#### TASK STATEMENT:
Starting at the line that has "Where should I click to: Open the expiry" and stopping after the line that has "Given: Click the Twitter bird icon", reproduce the listing below exactly; omit everything else.
------------------------------------------------
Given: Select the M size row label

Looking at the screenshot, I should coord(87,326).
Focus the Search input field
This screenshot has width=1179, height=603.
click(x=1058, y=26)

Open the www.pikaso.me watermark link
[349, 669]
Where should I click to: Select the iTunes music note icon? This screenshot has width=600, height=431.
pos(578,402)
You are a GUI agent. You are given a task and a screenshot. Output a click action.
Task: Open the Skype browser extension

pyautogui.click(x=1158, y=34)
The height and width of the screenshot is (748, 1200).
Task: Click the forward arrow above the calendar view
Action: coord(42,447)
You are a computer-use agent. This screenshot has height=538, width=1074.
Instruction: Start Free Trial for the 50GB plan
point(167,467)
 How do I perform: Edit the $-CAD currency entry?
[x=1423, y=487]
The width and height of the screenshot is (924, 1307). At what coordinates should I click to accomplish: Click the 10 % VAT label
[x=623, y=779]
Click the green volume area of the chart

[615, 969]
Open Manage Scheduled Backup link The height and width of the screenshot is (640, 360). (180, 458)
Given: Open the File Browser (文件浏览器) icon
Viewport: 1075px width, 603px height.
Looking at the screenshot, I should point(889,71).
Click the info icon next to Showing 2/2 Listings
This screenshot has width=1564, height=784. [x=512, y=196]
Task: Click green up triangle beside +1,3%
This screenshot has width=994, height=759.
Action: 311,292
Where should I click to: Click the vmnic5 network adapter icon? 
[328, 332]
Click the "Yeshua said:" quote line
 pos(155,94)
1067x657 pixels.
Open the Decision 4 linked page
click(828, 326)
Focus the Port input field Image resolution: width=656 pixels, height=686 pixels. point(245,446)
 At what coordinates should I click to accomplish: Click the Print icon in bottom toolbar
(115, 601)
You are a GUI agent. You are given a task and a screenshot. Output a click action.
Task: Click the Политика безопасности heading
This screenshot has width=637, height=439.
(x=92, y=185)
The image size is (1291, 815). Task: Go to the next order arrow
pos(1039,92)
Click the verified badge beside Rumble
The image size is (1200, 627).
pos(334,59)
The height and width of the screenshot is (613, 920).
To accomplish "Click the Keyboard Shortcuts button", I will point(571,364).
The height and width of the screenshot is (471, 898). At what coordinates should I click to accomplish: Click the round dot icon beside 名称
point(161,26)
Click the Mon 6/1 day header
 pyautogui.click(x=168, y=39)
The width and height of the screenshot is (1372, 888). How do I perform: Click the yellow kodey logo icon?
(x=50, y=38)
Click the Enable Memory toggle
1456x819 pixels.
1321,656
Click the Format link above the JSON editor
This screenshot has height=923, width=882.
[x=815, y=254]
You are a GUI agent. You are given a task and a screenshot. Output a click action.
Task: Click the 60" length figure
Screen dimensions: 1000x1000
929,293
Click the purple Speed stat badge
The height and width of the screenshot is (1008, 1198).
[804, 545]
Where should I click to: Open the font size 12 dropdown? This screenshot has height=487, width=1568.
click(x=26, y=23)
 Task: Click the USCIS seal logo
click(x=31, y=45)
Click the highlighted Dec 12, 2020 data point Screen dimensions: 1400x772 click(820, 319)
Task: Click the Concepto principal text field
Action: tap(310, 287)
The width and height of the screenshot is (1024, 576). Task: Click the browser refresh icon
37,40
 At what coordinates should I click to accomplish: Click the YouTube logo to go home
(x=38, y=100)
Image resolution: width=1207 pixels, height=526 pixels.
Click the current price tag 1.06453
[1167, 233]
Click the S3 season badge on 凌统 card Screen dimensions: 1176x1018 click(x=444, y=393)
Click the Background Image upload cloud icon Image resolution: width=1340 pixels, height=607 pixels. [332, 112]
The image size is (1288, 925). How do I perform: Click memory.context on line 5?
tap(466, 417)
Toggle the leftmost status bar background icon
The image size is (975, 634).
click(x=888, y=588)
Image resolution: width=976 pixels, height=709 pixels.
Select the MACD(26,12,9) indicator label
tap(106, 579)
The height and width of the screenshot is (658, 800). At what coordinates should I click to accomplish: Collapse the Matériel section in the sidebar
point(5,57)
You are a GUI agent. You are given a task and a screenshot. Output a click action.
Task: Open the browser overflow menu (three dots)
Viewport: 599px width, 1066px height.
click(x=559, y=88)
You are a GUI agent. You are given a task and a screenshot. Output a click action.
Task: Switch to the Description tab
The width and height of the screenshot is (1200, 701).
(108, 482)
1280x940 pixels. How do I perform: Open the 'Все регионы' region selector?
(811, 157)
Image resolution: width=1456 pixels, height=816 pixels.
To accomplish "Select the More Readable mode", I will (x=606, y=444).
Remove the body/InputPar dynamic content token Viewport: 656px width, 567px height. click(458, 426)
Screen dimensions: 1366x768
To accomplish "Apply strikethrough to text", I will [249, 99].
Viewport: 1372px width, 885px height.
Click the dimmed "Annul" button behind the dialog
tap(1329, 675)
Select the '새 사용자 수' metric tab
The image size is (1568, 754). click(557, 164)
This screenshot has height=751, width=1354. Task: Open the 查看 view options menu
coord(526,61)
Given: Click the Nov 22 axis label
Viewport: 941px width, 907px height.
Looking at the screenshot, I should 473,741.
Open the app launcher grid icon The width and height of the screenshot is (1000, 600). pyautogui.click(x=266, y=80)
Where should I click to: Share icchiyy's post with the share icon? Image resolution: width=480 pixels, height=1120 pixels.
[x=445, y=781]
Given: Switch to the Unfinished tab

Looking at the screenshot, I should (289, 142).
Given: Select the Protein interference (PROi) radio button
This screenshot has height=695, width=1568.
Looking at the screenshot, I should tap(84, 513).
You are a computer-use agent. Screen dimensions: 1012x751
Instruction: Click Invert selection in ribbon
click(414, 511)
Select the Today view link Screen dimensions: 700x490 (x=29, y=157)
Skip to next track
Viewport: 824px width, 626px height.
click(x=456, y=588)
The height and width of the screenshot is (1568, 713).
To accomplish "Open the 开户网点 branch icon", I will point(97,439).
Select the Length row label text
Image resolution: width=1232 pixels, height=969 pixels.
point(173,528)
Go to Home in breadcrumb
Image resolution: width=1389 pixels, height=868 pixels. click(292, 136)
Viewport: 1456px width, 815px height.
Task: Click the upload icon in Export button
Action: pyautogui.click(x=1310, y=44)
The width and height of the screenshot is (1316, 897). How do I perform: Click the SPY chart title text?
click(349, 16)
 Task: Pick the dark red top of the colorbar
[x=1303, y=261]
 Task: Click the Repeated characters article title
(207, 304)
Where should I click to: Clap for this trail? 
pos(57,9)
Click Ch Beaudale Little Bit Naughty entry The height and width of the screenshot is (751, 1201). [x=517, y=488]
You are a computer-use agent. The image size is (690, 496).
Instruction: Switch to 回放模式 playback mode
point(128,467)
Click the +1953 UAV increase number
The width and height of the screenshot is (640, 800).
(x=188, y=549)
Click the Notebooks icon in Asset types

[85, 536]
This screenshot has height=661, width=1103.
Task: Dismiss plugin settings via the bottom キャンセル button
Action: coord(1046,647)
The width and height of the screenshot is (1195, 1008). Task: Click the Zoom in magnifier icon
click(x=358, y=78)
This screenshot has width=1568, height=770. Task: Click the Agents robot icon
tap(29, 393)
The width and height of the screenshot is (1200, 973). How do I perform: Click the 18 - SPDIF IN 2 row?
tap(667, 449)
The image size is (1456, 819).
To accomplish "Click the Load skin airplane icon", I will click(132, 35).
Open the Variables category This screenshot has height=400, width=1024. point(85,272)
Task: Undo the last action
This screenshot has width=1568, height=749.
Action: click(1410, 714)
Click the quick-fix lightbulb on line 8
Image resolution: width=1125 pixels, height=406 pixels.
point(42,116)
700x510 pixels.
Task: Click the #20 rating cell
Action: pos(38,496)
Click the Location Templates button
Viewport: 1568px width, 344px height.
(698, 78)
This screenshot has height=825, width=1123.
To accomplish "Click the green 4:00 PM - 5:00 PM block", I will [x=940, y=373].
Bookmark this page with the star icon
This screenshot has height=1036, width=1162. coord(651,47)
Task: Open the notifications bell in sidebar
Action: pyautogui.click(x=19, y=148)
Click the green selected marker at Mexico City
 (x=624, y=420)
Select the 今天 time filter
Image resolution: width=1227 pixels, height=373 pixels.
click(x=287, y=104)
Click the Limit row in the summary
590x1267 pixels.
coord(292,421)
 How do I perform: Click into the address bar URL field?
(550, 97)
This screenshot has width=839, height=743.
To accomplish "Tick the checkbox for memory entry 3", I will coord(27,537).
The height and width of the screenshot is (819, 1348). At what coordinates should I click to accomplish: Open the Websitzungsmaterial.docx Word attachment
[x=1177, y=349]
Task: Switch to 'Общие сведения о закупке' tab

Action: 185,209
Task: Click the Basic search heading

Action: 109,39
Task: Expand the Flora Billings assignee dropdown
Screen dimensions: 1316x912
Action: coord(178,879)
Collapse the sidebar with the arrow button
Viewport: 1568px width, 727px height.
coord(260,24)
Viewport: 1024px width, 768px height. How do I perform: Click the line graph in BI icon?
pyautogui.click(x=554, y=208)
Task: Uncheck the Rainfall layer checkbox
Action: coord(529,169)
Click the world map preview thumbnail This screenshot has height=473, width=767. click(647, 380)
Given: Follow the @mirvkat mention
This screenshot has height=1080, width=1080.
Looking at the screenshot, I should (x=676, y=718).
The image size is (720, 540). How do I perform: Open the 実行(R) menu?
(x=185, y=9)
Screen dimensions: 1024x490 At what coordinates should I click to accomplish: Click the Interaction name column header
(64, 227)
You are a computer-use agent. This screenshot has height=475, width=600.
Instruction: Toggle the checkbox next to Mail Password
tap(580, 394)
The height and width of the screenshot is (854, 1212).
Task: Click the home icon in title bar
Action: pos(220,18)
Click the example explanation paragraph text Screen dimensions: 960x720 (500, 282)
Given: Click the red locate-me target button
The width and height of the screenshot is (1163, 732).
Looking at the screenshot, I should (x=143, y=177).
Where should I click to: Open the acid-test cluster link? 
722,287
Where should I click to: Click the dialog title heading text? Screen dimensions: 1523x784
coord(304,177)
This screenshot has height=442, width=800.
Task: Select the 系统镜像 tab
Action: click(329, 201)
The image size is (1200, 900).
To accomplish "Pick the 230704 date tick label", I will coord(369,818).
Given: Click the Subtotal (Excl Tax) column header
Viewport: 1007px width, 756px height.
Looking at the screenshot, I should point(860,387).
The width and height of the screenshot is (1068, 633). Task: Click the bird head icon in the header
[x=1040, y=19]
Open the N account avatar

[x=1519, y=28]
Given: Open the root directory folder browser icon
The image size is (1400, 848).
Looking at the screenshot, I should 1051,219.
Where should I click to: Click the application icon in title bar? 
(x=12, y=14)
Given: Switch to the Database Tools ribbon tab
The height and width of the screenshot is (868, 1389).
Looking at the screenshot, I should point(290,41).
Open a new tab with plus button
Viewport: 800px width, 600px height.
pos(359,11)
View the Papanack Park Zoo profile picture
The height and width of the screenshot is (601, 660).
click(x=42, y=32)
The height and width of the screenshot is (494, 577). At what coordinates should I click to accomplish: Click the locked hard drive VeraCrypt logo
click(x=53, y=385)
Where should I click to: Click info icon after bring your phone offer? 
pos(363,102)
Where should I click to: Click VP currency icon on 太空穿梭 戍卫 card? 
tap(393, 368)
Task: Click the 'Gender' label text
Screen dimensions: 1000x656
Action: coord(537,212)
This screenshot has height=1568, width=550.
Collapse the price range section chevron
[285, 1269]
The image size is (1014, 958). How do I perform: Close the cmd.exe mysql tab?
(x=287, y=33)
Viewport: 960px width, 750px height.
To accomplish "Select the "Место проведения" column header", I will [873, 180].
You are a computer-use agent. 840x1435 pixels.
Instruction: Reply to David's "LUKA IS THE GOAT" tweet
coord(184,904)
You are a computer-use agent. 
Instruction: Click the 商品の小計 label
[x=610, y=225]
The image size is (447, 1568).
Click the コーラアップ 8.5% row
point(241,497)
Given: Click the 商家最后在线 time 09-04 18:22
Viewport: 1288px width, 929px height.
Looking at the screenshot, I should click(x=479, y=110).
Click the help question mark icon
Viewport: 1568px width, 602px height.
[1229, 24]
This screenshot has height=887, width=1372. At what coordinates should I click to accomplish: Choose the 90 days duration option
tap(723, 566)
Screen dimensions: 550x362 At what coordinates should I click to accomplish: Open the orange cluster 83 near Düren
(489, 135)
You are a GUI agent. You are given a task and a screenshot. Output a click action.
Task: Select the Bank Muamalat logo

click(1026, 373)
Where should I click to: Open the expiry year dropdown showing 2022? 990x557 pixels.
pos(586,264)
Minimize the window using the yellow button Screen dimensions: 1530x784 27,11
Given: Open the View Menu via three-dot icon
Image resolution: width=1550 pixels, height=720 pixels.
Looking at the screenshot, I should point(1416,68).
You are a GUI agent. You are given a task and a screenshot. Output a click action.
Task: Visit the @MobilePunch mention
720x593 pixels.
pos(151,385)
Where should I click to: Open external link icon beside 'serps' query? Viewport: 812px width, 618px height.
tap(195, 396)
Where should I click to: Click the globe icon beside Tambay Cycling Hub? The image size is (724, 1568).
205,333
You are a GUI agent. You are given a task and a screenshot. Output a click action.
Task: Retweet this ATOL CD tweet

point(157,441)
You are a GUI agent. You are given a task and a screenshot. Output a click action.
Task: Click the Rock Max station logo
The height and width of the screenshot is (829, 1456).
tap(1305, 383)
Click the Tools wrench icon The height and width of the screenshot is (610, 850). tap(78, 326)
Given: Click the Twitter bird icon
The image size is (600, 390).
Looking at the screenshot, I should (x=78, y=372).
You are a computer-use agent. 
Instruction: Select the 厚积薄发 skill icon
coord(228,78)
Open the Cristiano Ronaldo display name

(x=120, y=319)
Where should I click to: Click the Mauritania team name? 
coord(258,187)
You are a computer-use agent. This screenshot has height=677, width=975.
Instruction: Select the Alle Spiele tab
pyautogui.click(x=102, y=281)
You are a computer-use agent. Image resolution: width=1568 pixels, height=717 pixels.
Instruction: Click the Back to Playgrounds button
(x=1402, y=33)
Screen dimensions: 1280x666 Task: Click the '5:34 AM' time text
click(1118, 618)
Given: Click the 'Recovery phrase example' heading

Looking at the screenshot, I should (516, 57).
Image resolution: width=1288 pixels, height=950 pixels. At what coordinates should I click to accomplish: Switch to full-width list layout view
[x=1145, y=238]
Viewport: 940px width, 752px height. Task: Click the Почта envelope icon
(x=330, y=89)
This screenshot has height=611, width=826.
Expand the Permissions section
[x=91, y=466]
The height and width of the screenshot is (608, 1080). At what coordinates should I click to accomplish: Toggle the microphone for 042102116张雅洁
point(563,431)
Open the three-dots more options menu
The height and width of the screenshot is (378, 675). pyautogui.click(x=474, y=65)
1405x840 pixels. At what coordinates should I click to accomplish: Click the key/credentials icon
------------------------------------------------
#### RESPONSE:
Where should I click to: Open the expiry year dropdown showing 2022? 990x557 pixels.
pos(586,264)
Minimize the window using the yellow button Screen dimensions: 1530x784 27,11
Given: Open the View Menu via three-dot icon
Image resolution: width=1550 pixels, height=720 pixels.
Looking at the screenshot, I should point(1416,68).
You are a GUI agent. You are given a task and a screenshot. Output a click action.
Task: Visit the @MobilePunch mention
720x593 pixels.
pos(151,385)
Where should I click to: Open external link icon beside 'serps' query? Viewport: 812px width, 618px height.
tap(195, 396)
Where should I click to: Click the globe icon beside Tambay Cycling Hub? The image size is (724, 1568).
205,333
You are a GUI agent. You are given a task and a screenshot. Output a click action.
Task: Retweet this ATOL CD tweet

point(157,441)
You are a GUI agent. You are given a task and a screenshot. Output a click action.
Task: Click the Rock Max station logo
The height and width of the screenshot is (829, 1456).
tap(1305, 383)
Click the Tools wrench icon The height and width of the screenshot is (610, 850). tap(78, 326)
Given: Click the Twitter bird icon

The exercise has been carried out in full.